* What the task asks: Repeat exactly the lines of the listing below, please, starting with the first and ending with the line containing "Task: Click the Initiation"; leave out the rest.

* Input data:

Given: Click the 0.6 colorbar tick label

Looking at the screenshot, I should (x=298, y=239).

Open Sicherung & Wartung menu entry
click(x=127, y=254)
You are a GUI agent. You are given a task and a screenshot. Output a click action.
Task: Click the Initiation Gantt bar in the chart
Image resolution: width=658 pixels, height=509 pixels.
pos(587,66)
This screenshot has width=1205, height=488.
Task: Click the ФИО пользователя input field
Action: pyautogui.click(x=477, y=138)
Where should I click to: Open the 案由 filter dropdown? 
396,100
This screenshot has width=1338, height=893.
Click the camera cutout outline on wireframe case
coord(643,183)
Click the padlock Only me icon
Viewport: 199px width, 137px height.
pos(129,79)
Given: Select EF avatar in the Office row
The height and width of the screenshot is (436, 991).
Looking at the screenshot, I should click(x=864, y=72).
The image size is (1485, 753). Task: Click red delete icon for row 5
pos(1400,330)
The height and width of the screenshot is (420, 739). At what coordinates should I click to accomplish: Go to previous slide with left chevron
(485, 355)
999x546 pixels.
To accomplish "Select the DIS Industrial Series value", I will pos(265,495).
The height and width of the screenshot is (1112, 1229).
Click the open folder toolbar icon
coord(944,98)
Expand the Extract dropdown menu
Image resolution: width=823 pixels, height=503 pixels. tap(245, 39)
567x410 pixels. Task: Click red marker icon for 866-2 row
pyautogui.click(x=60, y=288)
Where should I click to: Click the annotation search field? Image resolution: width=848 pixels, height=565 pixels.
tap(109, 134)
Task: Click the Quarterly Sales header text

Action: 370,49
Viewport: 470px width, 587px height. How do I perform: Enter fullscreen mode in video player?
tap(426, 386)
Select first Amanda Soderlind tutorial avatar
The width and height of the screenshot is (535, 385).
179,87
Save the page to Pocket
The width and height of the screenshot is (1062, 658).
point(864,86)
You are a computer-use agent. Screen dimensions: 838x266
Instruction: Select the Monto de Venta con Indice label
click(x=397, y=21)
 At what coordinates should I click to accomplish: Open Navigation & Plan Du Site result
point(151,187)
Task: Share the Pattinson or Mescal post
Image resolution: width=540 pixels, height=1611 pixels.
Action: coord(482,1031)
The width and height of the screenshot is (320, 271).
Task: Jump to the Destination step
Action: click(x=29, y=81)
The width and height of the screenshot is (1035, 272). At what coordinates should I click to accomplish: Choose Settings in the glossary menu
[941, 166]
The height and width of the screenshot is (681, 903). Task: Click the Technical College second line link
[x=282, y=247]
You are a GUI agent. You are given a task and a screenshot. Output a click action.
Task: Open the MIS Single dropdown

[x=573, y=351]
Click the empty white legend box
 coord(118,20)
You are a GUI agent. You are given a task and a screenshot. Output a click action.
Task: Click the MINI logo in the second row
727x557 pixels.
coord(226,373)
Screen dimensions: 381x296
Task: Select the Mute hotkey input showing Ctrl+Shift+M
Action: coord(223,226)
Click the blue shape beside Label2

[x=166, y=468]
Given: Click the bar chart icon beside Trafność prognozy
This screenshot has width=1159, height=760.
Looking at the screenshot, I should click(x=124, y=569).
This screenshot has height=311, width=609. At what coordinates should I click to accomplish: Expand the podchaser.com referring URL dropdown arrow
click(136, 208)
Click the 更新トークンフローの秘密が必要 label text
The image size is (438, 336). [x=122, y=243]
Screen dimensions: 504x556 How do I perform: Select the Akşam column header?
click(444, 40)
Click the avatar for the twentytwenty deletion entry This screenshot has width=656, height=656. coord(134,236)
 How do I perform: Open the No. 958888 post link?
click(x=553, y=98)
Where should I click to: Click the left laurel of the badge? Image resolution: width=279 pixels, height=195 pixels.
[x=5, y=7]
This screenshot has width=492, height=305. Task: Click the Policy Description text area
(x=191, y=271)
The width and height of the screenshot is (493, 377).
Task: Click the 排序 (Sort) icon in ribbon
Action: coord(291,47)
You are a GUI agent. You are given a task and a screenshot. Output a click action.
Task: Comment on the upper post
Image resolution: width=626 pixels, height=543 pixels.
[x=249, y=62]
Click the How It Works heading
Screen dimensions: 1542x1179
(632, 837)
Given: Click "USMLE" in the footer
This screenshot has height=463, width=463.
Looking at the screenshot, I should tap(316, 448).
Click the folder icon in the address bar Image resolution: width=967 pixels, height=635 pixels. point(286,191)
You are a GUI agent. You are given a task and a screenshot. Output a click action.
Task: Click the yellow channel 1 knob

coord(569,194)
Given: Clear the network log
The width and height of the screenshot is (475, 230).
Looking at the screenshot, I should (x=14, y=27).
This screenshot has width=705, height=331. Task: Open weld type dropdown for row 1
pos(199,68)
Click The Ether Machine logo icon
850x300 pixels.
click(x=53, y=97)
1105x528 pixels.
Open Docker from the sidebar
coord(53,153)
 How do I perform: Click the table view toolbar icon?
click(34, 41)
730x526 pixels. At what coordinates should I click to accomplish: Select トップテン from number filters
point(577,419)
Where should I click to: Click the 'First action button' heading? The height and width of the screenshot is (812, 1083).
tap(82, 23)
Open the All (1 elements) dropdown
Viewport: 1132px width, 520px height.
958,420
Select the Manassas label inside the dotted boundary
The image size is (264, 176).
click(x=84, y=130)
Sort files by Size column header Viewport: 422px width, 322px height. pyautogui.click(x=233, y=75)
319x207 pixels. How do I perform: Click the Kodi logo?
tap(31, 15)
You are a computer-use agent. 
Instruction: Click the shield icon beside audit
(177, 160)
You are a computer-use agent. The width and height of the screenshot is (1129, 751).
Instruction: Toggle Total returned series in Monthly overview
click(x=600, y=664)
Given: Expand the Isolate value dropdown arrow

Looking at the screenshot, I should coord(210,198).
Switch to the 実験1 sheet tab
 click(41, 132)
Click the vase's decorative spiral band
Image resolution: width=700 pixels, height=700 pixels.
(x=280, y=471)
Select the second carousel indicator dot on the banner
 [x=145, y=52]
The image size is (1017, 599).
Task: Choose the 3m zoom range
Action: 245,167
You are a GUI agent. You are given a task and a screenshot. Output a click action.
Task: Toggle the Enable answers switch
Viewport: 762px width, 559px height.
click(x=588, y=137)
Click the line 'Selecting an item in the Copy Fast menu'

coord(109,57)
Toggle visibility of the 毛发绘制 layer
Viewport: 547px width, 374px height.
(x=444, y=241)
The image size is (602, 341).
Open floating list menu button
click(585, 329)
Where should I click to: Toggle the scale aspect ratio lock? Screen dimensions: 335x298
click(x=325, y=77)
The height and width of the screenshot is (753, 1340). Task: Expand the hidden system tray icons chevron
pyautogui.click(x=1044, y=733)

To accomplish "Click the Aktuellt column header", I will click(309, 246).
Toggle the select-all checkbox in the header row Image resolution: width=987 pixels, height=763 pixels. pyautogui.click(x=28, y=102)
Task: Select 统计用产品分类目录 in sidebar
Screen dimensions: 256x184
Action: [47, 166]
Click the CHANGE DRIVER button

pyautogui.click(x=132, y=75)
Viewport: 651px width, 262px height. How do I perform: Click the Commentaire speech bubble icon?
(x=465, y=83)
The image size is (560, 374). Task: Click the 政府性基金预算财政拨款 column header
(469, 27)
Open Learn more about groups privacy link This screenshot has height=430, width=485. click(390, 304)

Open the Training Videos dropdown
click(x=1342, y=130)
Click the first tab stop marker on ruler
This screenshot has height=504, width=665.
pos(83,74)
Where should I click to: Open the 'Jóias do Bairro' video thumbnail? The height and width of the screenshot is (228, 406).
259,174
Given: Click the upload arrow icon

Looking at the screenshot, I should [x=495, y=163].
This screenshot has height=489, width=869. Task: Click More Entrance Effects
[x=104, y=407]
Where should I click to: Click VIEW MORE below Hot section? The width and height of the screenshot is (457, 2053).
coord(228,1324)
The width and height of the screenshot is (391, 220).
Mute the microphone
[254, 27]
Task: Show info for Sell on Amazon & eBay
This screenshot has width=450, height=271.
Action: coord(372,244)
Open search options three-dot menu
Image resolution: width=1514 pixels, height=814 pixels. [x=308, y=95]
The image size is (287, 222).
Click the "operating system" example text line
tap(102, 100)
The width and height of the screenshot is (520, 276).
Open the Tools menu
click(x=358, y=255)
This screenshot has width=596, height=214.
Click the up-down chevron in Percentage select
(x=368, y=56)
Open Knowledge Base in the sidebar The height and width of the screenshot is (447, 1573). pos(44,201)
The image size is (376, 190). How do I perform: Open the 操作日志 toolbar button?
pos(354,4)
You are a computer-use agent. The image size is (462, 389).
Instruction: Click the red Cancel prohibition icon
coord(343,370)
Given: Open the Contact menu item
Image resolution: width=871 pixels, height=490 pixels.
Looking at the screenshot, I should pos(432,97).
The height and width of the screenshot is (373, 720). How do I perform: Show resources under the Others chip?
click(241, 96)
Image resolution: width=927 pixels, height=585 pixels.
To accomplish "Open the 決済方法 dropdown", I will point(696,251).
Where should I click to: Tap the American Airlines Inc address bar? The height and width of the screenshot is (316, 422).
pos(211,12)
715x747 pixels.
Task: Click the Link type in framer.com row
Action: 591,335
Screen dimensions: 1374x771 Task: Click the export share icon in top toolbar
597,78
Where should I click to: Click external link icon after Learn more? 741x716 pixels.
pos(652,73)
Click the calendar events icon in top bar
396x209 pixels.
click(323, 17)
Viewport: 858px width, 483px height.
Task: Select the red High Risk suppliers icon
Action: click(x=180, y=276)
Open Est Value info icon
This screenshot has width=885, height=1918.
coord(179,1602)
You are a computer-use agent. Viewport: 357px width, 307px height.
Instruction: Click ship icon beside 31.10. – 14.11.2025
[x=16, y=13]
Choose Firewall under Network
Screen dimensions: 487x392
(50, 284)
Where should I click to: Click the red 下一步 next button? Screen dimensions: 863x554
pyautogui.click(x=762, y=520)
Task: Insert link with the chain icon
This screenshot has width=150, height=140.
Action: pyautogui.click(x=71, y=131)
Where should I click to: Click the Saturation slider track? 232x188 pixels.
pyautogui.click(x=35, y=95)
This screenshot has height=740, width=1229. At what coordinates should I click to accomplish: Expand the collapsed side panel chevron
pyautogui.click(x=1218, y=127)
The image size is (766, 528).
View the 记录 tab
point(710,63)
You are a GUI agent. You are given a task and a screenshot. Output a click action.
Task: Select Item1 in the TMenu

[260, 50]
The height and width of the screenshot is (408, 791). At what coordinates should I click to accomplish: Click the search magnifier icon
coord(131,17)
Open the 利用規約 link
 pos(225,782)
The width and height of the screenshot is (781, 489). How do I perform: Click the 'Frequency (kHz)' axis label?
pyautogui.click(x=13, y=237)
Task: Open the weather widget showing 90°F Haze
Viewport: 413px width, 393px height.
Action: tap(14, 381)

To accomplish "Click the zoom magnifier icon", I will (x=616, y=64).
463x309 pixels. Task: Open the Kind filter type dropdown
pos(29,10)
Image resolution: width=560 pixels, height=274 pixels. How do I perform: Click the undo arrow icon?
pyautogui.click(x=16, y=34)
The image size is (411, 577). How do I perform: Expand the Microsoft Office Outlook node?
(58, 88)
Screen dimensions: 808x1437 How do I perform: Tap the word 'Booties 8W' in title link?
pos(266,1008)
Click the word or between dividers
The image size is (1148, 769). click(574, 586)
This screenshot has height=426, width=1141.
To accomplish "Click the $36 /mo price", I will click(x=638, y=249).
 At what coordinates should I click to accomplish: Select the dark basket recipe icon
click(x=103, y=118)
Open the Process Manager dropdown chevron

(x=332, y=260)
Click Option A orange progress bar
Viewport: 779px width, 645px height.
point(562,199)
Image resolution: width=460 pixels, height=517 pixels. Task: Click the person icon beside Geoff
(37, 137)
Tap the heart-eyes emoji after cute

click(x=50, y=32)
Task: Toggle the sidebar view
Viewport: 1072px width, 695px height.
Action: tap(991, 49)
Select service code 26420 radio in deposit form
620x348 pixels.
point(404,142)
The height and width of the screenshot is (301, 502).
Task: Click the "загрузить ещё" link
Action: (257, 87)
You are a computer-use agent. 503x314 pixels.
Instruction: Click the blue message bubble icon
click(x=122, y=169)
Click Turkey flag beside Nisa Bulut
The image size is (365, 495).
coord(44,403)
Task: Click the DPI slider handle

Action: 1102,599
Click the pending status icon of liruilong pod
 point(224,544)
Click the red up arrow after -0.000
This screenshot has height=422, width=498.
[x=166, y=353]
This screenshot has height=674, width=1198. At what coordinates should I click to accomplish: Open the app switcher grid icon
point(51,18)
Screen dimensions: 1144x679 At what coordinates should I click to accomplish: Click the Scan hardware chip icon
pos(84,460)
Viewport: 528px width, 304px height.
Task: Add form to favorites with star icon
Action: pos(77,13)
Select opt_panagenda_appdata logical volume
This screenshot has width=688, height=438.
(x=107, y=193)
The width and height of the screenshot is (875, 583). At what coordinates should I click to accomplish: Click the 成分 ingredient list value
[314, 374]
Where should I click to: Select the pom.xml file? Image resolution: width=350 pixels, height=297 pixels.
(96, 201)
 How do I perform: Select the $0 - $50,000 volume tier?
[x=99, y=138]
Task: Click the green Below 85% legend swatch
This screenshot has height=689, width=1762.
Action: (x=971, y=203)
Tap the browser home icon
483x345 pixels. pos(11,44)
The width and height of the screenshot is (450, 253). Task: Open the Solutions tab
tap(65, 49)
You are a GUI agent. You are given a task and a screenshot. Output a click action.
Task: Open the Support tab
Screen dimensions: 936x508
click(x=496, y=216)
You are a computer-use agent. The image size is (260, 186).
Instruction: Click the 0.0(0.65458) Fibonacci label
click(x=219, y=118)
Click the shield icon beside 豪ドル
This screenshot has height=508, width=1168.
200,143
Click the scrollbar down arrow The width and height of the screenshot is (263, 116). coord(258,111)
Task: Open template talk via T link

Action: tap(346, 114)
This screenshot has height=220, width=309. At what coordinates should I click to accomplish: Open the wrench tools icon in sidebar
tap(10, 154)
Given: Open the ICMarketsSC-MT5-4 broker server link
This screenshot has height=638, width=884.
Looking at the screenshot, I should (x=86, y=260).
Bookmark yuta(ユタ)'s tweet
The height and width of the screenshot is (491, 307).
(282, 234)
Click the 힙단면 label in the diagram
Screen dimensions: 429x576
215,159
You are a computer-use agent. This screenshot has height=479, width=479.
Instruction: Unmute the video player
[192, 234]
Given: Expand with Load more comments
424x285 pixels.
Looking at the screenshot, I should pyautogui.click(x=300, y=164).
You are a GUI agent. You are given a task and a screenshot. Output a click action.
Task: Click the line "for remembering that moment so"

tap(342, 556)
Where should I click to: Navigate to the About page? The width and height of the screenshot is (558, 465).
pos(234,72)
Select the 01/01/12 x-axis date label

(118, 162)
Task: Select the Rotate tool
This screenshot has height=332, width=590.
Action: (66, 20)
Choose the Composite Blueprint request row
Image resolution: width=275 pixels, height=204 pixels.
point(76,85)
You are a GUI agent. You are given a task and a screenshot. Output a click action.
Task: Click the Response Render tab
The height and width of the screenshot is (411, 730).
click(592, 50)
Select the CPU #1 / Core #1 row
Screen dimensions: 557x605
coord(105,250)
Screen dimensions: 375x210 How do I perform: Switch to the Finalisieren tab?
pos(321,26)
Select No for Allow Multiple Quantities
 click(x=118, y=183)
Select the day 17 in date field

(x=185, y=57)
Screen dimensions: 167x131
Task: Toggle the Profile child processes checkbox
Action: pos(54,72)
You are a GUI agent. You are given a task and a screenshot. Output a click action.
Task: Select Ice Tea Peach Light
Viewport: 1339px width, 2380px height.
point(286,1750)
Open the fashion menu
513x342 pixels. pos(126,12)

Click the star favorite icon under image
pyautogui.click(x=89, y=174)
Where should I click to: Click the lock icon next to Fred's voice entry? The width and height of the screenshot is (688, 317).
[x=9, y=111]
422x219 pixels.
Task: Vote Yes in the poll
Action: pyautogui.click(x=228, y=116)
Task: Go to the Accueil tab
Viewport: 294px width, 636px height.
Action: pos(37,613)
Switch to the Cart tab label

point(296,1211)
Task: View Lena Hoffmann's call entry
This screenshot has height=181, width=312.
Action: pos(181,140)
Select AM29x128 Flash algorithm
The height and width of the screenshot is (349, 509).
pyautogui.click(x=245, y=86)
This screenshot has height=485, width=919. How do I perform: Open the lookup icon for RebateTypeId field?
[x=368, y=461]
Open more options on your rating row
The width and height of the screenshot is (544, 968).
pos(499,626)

* Completed exercise:
Given: Click the 0.6 colorbar tick label

Looking at the screenshot, I should (x=298, y=239).

Open Sicherung & Wartung menu entry
click(x=127, y=254)
You are a GUI agent. You are given a task and a screenshot. Output a click action.
Task: Click the Initiation Gantt bar in the chart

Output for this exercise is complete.